Tactics that work: - Retarget engaged accounts: Set up new campaigns for accounts that visited key pages. - Try new messages: Switch up your creative every month or so. If nothing’s landing, don’t be afraid to pivot. - Experiment with offers: Free trials, demos, webinars—see what actually gets a response.
What doesn’t:
Blasting the same message for months. If they didn’t care the first five times, they won’t care the sixth.
8. Automate (But Stay Sane)
N.rich offers automation—workflow triggers, automated nurture flows, yada yada. Use them, but don’t lose sight of the basics.
What works: - Simple triggers: “If account visits demo page, add to demo nurture campaign.” Keep automations straightforward. - Avoid over-automation: If you find yourself needing a flowchart to manage your nurture, you’ve probably gone too far.
What to ignore:
Fancy branching logic that nobody understands. If you can’t explain it to a new hire in five minutes, it’s too much.
9. Measure What Matters (and Ditch What Doesn’t)
At the end of the day, you need to know if your efforts are actually driving pipeline.
Focus on: - Pipeline from target accounts: Are these accounts turning into opportunities? - Sales feedback: Are reps having better conversations?
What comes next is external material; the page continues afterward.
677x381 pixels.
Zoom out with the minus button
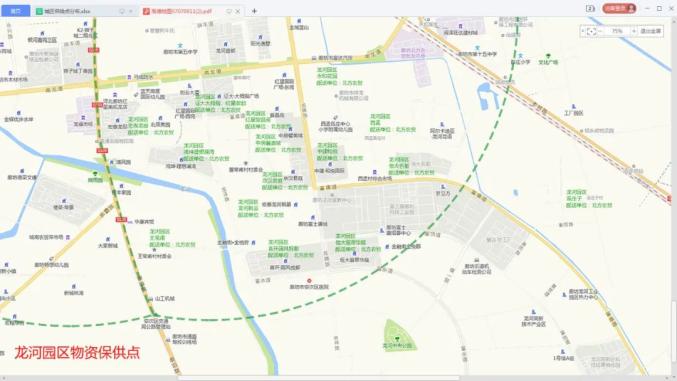(600, 31)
Are account lists getting shorter, not longer? - Iterate based on results: Don’t be afraid to kill underperforming campaigns.
What to ignore:
Any metric you can’t tie directly to sales outcomes. “Brand lift” is nice, but closed-won pays the bills.
Keep It Simple, Iterate Quickly
You don’t need to master every feature in N.rich to get real results. Start with a tight list, segment smartly, keep your campaigns straightforward, and always work with sales. Don’t buy into the hype—real ABM is about focus and follow-through, not shiny dashboards. Keep it simple, review what’s working, and don’t be afraid to scrap what doesn’t. That’s how you actually move the needle.